## WHAT TO DO
Which lines of the data include the string "page"? List them all.

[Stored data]
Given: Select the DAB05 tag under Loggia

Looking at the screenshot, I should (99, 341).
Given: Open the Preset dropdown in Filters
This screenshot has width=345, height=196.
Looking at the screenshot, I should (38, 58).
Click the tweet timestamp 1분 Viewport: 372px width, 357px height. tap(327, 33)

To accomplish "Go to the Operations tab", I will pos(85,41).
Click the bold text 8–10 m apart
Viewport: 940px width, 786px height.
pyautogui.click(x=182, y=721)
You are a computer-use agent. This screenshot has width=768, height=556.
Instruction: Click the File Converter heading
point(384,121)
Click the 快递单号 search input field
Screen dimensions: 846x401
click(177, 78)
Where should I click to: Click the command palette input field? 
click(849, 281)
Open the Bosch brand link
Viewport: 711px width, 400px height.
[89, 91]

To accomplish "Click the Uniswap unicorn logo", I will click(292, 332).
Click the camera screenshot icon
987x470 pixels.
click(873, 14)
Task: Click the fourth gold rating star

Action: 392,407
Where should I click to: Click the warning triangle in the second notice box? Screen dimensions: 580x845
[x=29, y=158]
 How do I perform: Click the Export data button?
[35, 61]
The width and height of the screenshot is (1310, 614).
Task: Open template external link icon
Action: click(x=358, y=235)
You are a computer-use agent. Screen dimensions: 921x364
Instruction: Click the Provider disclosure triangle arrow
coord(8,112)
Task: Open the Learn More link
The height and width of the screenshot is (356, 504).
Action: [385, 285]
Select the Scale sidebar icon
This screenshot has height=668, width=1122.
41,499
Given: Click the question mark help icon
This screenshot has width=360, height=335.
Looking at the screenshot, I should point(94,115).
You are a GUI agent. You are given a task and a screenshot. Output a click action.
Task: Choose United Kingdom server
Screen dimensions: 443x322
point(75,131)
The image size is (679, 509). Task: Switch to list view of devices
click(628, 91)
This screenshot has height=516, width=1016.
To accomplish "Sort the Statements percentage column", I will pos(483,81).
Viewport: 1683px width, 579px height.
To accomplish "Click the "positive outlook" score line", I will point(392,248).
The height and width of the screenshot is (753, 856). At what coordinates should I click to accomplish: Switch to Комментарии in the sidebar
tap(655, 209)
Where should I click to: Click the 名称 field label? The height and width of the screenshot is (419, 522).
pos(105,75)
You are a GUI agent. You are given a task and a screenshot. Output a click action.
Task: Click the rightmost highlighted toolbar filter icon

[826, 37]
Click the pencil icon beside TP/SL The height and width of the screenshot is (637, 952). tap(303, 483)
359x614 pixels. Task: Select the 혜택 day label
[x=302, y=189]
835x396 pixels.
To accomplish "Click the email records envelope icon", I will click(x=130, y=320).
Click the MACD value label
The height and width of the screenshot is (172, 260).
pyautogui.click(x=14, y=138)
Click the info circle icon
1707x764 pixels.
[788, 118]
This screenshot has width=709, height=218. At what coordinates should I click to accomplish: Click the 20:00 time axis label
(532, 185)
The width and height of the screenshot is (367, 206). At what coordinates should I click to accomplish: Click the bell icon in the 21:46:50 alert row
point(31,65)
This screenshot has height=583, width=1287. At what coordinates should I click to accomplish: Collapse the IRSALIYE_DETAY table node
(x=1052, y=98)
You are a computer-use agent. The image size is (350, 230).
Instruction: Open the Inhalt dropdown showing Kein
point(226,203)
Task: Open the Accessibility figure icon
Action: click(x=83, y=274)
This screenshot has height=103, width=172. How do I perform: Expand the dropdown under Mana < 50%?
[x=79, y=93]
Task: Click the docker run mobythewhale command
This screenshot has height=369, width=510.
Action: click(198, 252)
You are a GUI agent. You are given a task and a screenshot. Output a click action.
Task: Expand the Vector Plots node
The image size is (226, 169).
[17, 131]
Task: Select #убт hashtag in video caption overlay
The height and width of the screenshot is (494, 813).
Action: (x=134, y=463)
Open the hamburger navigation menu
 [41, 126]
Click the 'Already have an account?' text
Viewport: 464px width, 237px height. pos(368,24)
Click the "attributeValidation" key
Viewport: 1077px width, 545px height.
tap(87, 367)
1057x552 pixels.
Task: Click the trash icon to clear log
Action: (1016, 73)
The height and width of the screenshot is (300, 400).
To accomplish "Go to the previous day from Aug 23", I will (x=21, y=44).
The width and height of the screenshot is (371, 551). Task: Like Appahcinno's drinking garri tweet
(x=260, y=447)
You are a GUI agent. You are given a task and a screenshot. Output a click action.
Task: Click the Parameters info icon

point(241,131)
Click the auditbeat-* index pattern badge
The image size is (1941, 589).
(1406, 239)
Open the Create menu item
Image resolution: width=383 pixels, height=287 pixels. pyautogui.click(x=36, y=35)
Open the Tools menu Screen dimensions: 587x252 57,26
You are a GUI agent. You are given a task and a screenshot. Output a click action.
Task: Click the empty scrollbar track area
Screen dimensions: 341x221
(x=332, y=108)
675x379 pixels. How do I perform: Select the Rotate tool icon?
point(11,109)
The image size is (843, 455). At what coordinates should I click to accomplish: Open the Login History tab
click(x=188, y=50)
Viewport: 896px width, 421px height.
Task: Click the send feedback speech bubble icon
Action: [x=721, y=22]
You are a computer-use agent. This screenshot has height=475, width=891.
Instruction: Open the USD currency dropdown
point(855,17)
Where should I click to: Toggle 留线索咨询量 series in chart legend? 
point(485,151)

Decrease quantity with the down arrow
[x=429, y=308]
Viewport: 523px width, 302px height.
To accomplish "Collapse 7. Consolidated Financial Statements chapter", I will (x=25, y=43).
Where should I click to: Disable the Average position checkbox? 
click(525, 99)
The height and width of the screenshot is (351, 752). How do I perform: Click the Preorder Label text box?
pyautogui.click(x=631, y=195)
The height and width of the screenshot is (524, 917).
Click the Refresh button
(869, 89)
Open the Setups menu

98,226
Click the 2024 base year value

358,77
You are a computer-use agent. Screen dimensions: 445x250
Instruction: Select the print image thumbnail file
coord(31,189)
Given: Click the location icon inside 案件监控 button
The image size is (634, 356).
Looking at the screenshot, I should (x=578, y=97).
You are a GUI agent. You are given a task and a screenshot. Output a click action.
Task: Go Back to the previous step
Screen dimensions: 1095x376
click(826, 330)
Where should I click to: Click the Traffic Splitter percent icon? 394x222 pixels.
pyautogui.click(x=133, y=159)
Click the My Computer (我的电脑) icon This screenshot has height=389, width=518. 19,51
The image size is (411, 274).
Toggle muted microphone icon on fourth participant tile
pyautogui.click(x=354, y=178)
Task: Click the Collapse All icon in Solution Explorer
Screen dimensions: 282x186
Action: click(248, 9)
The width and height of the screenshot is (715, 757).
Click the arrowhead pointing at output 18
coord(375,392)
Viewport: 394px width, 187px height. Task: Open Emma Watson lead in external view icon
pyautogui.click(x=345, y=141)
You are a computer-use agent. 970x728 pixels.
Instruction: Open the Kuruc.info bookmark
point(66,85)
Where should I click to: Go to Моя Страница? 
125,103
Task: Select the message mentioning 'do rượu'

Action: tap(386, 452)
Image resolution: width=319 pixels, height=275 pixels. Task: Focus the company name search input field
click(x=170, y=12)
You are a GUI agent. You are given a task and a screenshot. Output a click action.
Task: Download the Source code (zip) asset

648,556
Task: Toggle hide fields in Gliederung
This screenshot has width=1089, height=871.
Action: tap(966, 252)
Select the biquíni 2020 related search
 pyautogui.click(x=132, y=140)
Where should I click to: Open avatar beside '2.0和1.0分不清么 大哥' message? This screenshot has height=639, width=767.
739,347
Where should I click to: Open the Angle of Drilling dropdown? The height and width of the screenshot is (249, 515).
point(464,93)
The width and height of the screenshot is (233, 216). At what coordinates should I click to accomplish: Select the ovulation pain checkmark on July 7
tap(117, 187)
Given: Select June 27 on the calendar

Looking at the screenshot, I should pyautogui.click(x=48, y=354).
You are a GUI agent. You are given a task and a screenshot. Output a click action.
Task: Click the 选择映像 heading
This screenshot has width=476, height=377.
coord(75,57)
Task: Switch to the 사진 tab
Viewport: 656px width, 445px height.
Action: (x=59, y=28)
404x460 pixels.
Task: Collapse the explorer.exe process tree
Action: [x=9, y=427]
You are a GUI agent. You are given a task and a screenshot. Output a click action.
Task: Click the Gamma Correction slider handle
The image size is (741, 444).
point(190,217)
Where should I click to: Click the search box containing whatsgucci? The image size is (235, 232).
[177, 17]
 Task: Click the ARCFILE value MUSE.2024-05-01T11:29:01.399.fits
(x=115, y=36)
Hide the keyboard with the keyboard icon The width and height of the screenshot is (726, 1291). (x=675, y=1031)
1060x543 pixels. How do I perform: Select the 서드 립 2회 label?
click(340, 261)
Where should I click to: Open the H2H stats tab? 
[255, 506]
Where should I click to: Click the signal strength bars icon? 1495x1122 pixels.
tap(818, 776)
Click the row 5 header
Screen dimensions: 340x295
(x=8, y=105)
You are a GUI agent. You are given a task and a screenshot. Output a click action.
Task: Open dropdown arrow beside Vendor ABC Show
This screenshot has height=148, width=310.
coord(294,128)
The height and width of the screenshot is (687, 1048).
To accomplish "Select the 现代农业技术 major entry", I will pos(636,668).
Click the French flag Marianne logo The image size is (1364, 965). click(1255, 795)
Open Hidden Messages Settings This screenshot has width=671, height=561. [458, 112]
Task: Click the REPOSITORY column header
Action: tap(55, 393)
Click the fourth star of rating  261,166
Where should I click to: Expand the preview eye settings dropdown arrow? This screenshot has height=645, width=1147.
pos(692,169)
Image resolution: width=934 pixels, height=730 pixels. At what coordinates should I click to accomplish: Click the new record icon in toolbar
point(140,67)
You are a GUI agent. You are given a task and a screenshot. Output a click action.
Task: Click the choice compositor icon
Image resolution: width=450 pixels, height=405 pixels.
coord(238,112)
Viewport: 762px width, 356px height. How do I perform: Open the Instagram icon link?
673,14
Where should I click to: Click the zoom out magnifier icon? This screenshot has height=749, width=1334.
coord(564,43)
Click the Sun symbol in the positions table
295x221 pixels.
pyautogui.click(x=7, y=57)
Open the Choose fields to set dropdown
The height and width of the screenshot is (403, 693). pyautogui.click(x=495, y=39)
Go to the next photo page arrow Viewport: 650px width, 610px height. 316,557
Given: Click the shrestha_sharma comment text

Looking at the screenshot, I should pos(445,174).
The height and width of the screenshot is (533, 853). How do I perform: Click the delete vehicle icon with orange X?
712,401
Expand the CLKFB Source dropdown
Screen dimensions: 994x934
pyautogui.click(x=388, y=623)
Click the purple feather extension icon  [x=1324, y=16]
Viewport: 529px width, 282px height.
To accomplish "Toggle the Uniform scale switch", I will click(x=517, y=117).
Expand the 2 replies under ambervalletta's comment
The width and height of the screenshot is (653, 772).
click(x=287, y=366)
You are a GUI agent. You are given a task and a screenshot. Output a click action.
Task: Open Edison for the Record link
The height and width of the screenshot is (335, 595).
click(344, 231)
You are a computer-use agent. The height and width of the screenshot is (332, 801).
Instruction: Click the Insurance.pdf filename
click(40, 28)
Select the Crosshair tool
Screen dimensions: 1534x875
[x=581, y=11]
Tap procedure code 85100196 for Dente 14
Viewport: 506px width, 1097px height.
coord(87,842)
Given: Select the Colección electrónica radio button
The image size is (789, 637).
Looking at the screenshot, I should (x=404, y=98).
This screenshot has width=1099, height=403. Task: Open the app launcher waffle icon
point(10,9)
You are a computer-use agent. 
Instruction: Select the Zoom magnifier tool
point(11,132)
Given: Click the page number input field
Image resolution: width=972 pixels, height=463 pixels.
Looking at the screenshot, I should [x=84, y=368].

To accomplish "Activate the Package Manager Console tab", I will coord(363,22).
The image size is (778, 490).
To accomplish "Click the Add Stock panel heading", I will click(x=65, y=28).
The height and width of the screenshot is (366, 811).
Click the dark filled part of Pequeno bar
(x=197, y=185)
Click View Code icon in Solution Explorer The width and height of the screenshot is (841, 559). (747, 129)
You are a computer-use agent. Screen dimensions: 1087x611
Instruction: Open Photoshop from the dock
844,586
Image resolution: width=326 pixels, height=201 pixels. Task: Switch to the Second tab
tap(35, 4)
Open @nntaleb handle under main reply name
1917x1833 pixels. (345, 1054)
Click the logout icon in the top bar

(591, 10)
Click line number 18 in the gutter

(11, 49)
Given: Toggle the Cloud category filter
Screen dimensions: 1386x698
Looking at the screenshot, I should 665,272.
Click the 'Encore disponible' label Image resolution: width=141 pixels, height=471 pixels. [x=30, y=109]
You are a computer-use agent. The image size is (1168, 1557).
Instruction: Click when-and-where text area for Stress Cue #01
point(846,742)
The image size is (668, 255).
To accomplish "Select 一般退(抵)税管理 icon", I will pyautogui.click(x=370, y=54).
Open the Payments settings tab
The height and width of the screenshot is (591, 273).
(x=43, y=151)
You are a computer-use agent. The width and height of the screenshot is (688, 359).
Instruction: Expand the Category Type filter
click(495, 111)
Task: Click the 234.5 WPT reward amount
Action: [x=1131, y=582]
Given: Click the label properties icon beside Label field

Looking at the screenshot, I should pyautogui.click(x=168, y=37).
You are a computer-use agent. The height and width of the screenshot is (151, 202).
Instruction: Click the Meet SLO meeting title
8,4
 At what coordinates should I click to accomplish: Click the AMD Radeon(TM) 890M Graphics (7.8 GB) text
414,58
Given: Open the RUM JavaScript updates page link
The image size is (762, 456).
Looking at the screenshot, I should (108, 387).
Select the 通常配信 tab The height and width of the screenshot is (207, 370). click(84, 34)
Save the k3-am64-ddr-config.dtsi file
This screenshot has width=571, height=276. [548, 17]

## RESPONSE TO THIS EXERCISE
Go to the next photo page arrow Viewport: 650px width, 610px height. 316,557
Given: Click the page number input field
Given: Open the RUM JavaScript updates page link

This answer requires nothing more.